The Disaster of Molare

CHAPTER 2.The Lake and the Secondary Dam

Why the name “Main dam”?
The decision to increase dam height of 13 mt. in respect of primary project was the cause of a big problem: in a point of the perimeter of the new coming lake, particularly where the depression of two ridges produced a saddle (Sella Zerbino), the natural bank would be placed below the max storage capacity level. From here, water could “spill”, flowing into the meander of the Orba torrent, just downstream the main dam.
Therefore, a secondary barrage was built, made up of a wall, 110 mt. overlength and 14 mt. height. This barrage was designed and built very quickly, without any geologic research, since Sella Zerbino had to be ”...solid rock made...”. This second barrage (called Secondary Dam of Sella Zerbino) looked as a large high wall , where the way to the Main Dam ran along.

On December 1 st 1923, at 7.15 a .m., some hundreds kilometres north-east far from Ortiglieto: the Scalve Valley (Alta Bresciana - Orobiche Alps) was hurt by a terrible accident. Owing to a rainstorm, the Gleno dam, on the homonymous river, almost completed, collapsed letting flow into the narrow Alpine creeks more than 6 million water and detritus. The flood swept everything away, till the Iseo Lake and 400 persons about died. The following inquiries of the competent Authorities will ascertain numerous defects both in designing and in constructing.

When in 1924, the so named “Commissione di Controllo del Gleno” visited the erection site of Ortiglieto in Molare, some water leakages and losses under the Secondary Dam of Sella Zerbino were put in evidence. Actually, the involved ground showed some high permeability areas, that soon, when the lake was full, were the cause of seeping through. In order to solve this problem, the engineers of O.E.G., urged by the Control Committee, made some concrete injections, but no results were obtained. If O.E.G. had carried out some geologic researches, they could find out that Sella Zerbino was laying on an old fault and made up of easily broken rocks, in some cases even “soapy” type. What could happen once 18 million cubic meters of water filled the reservoir?

_Work item_.
Continue the text about the Molare dam disaster from its final sentence. The records that follow come from a separate source and are unrelated to the text above.

_Input data_.
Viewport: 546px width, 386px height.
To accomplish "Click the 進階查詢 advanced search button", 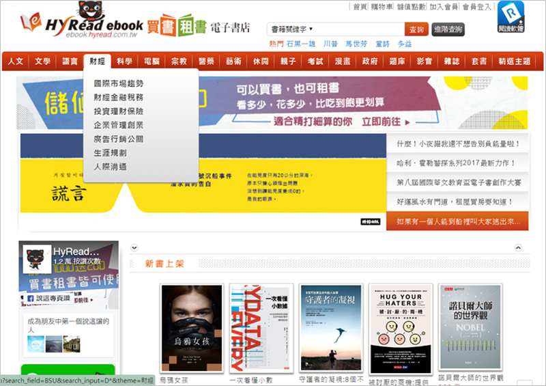I will (x=449, y=29).
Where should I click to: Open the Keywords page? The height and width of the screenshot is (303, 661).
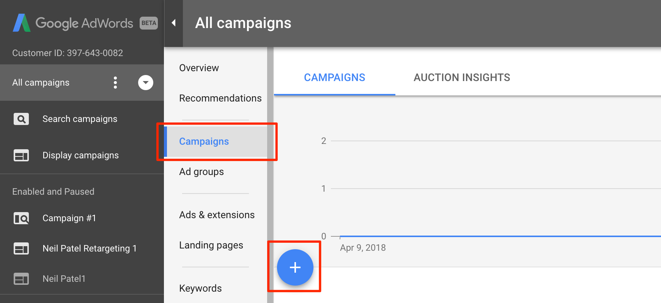[200, 288]
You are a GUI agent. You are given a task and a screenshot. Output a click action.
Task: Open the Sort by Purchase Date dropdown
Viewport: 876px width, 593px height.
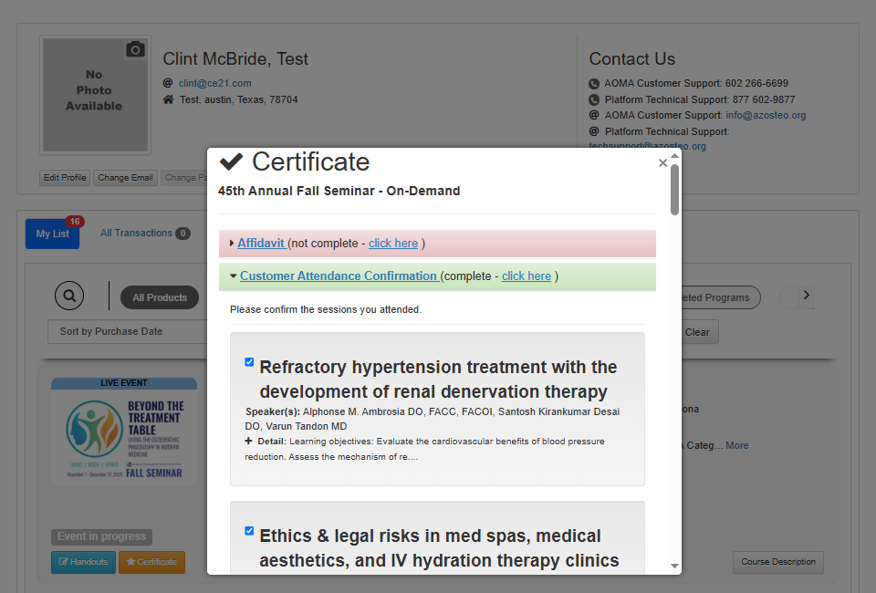click(x=128, y=331)
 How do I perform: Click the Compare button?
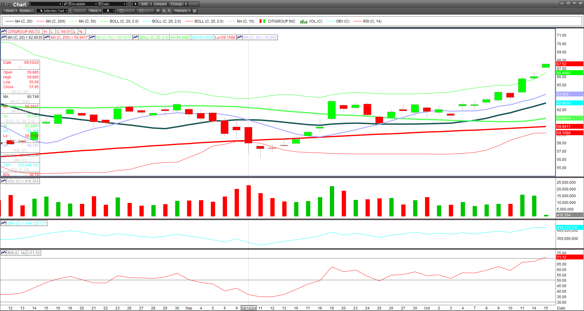coord(160,4)
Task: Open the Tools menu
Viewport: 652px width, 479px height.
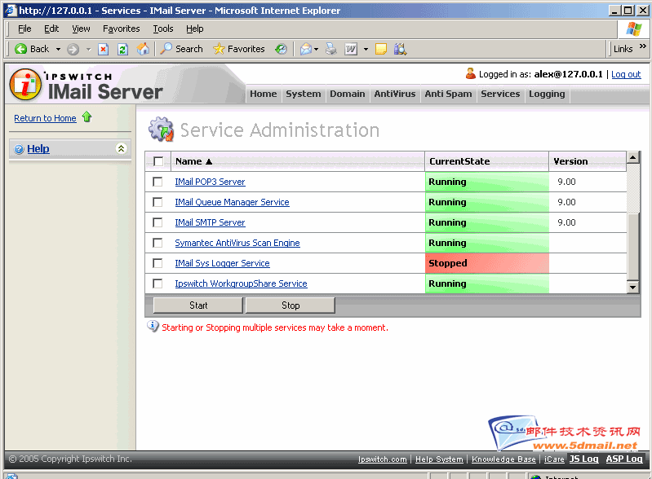Action: [163, 29]
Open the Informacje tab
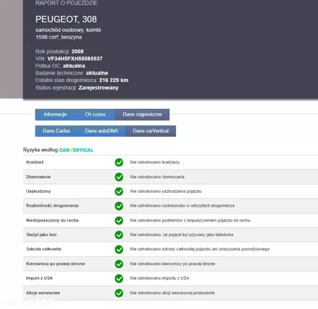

_Your response_.
The Molare plant was put in operation January 1925.

The Ortiglieto lake, generated by the two barrages placed around Bric Zerbino, extended, running unevenly, for 5 km about upwards and had a 400 mt. max width (click here to examine the lake topographical map). Maximum storage capacity (322 mt. max) was 18 million cubic meters. It was necessary to expropriate many cultivated lands and farms. Two affluents of the Orba torrent near the lake, had a share in its provisioning: the Meri Rio on the left side and the Rio delle Brigne on the right, a few hundreds meters far from the Main Dam. The mountains of the Orba Valley have medium height slopes and are nearly covered with woods.

As to geological composition, this area of the Ligurian Alps is featured by metamorphic rocks forming the “Gruppo of Voltri”. Actually, these matters are coming from an oceanic crust (and corresponding sedimentary settling) existing between Africa and Europe before the alpine orogenesis. The converging movement of the two Continents (Cretacious-Low Eocene ages) caused sinking down of this crust for some kilometers. The following continental collision (Medium Eocene) had as a consequence that these materials, deep modified by the very high pressures, were pushed up to the surface and then displaced in alpine orogenetic evolving strata (Eocene-Miocene). These rocks have therefore a very complex structure and their deformations are mainly brittle with a very high quantity of different faults, as to importance and positions.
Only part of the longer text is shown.